Your task: From the data below, repeat exactly the lines from the line with "Given: Stop heating with the 加热[关] button" to the line with "774x385 pixels.", both included.

────────────────────────────────────────

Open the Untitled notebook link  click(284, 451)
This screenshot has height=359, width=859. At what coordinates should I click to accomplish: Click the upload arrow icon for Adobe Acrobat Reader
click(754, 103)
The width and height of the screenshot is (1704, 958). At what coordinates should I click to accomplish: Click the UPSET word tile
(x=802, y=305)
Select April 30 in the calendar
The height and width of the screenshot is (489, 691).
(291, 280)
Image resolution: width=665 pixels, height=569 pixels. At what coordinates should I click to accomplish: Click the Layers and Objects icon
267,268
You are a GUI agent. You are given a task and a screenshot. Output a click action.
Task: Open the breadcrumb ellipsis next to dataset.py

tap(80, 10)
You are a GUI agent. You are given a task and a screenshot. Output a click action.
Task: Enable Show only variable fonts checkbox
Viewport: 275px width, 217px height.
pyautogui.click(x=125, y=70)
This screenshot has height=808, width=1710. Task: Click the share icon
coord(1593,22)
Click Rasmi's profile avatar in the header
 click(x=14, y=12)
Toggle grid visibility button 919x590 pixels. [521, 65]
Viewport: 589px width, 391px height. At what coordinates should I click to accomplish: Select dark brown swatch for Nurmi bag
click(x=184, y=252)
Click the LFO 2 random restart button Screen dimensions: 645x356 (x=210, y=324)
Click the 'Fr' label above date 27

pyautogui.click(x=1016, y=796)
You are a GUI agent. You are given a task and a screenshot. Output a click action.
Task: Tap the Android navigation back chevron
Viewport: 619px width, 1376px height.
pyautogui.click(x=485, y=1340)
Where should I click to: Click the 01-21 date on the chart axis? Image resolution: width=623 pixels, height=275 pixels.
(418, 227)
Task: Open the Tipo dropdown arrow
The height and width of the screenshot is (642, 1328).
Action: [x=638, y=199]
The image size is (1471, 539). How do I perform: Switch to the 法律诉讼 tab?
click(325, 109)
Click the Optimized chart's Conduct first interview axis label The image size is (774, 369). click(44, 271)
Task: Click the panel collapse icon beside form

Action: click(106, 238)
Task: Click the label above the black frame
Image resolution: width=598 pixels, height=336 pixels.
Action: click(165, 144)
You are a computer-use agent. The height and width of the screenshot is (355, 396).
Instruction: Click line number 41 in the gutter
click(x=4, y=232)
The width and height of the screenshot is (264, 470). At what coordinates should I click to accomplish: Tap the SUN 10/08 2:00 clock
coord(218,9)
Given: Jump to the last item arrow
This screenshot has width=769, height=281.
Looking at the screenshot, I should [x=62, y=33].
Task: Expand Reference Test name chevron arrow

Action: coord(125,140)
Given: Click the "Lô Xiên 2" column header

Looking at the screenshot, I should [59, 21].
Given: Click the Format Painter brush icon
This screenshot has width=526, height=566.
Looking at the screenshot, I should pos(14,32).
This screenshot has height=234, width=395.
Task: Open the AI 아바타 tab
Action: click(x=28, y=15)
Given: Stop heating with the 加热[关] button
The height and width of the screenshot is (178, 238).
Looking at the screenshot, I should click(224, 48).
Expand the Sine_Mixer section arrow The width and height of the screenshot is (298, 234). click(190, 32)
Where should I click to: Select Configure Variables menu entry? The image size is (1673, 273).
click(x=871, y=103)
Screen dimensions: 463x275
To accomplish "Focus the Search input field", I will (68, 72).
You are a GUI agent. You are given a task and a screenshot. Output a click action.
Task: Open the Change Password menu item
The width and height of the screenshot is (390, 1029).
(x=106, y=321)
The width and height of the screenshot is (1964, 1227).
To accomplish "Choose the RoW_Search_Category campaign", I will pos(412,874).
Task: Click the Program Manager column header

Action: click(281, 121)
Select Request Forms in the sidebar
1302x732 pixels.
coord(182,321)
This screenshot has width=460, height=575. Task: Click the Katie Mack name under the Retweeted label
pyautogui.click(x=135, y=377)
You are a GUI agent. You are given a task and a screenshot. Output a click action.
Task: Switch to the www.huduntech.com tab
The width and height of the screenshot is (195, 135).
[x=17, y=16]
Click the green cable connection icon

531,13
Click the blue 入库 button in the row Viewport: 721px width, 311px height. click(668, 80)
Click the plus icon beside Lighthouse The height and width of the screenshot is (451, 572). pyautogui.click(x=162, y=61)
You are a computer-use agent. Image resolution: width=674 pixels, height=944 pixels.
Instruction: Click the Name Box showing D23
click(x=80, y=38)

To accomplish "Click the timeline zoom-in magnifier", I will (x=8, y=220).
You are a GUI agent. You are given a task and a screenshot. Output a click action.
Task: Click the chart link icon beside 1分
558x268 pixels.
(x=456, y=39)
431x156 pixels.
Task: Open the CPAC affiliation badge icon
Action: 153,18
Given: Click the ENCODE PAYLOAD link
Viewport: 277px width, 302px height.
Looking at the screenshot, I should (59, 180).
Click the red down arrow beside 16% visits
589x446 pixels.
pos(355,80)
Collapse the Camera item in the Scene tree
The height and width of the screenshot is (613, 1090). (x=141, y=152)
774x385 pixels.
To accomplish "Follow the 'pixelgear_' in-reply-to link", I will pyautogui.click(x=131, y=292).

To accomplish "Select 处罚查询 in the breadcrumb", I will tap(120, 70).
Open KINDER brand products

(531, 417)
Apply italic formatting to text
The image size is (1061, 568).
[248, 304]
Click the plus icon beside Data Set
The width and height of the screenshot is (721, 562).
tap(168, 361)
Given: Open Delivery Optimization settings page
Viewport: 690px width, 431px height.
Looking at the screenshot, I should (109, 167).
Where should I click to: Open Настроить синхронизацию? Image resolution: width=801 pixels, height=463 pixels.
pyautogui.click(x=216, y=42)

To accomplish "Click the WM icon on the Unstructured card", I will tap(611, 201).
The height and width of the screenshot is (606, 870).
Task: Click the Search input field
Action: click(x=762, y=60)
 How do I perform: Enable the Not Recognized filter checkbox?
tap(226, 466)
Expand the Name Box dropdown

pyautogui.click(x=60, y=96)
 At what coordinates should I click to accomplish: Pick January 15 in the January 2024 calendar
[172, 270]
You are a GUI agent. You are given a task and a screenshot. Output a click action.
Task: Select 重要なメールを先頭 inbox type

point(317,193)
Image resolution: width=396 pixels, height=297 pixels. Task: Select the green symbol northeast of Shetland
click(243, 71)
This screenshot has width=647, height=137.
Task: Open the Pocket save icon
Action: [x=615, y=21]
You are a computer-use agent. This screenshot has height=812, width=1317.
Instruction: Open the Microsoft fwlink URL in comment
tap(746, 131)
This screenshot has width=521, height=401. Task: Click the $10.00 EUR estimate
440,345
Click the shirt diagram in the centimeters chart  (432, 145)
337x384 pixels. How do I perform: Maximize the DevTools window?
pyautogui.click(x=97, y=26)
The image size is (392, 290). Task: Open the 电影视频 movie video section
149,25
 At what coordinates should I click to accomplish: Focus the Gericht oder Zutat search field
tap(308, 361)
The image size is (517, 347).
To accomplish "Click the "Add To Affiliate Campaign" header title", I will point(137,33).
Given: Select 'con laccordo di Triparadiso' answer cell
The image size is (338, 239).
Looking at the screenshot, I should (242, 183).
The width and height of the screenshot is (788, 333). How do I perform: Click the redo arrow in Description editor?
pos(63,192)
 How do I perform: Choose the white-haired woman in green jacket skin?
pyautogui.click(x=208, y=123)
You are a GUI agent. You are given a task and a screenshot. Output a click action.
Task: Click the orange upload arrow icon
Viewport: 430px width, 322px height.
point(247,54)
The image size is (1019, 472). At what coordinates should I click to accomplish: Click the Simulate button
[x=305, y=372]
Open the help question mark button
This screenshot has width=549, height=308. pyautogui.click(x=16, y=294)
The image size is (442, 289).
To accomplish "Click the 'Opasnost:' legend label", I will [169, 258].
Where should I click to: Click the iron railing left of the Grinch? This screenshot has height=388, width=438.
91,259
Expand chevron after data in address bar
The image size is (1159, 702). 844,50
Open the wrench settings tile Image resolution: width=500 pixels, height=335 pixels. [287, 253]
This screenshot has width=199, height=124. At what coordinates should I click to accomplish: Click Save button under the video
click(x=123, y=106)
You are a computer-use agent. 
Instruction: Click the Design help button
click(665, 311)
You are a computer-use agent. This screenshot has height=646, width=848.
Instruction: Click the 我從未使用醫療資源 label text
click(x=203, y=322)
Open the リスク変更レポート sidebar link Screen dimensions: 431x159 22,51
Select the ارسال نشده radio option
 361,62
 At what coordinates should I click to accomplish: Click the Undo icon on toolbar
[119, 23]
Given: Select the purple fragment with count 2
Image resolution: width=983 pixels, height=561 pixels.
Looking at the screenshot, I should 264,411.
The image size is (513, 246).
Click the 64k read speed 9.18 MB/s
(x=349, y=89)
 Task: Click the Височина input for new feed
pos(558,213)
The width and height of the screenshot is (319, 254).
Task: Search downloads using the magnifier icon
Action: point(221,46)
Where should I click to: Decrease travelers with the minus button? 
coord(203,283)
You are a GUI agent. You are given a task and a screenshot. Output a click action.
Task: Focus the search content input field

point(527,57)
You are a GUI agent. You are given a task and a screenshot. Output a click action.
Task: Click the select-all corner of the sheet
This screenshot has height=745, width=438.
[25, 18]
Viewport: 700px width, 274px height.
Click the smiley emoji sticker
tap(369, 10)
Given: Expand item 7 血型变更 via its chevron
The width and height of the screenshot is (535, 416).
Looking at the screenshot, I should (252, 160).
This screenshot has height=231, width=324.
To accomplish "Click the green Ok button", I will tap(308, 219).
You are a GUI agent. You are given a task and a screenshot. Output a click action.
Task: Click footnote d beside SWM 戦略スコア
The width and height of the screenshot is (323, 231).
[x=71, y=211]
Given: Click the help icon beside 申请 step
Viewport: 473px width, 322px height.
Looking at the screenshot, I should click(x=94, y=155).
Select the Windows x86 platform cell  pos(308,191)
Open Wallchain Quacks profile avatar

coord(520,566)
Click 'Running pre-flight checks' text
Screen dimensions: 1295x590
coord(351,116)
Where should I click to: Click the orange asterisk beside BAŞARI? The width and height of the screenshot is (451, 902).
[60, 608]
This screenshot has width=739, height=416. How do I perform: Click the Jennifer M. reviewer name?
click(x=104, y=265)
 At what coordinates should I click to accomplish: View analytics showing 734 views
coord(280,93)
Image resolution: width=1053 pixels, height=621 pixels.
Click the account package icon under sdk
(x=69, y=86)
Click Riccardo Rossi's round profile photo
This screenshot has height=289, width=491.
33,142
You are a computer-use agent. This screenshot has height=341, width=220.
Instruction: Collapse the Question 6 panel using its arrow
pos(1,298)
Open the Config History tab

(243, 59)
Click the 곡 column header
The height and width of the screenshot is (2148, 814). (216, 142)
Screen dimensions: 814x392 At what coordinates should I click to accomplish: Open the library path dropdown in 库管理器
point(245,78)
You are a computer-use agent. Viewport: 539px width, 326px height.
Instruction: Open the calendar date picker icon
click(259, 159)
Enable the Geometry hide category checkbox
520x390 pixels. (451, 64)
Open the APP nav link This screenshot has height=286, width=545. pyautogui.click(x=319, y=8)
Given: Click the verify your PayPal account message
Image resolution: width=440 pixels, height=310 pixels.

────────────────────────────────────────

Response to the exercise:
Given: Stop heating with the 加热[关] button
The height and width of the screenshot is (178, 238).
Looking at the screenshot, I should click(224, 48).
Expand the Sine_Mixer section arrow The width and height of the screenshot is (298, 234). click(190, 32)
Where should I click to: Select Configure Variables menu entry? The image size is (1673, 273).
click(x=871, y=103)
Screen dimensions: 463x275
To accomplish "Focus the Search input field", I will (68, 72).
You are a GUI agent. You are given a task and a screenshot. Output a click action.
Task: Open the Change Password menu item
The width and height of the screenshot is (390, 1029).
(x=106, y=321)
The width and height of the screenshot is (1964, 1227).
To accomplish "Choose the RoW_Search_Category campaign", I will pos(412,874).
Task: Click the Program Manager column header

Action: click(281, 121)
Select Request Forms in the sidebar
1302x732 pixels.
coord(182,321)
This screenshot has width=460, height=575. Task: Click the Katie Mack name under the Retweeted label
pyautogui.click(x=135, y=377)
You are a GUI agent. You are given a task and a screenshot. Output a click action.
Task: Switch to the www.huduntech.com tab
The width and height of the screenshot is (195, 135).
[x=17, y=16]
Click the green cable connection icon

531,13
Click the blue 入库 button in the row Viewport: 721px width, 311px height. click(668, 80)
Click the plus icon beside Lighthouse The height and width of the screenshot is (451, 572). pyautogui.click(x=162, y=61)
You are a computer-use agent. Image resolution: width=674 pixels, height=944 pixels.
Instruction: Click the Name Box showing D23
click(x=80, y=38)

To accomplish "Click the timeline zoom-in magnifier", I will (x=8, y=220).
You are a GUI agent. You are given a task and a screenshot. Output a click action.
Task: Click the chart link icon beside 1分
558x268 pixels.
(x=456, y=39)
431x156 pixels.
Task: Open the CPAC affiliation badge icon
Action: 153,18
Given: Click the ENCODE PAYLOAD link
Viewport: 277px width, 302px height.
Looking at the screenshot, I should (59, 180).
Click the red down arrow beside 16% visits
589x446 pixels.
pos(355,80)
Collapse the Camera item in the Scene tree
The height and width of the screenshot is (613, 1090). (x=141, y=152)
774x385 pixels.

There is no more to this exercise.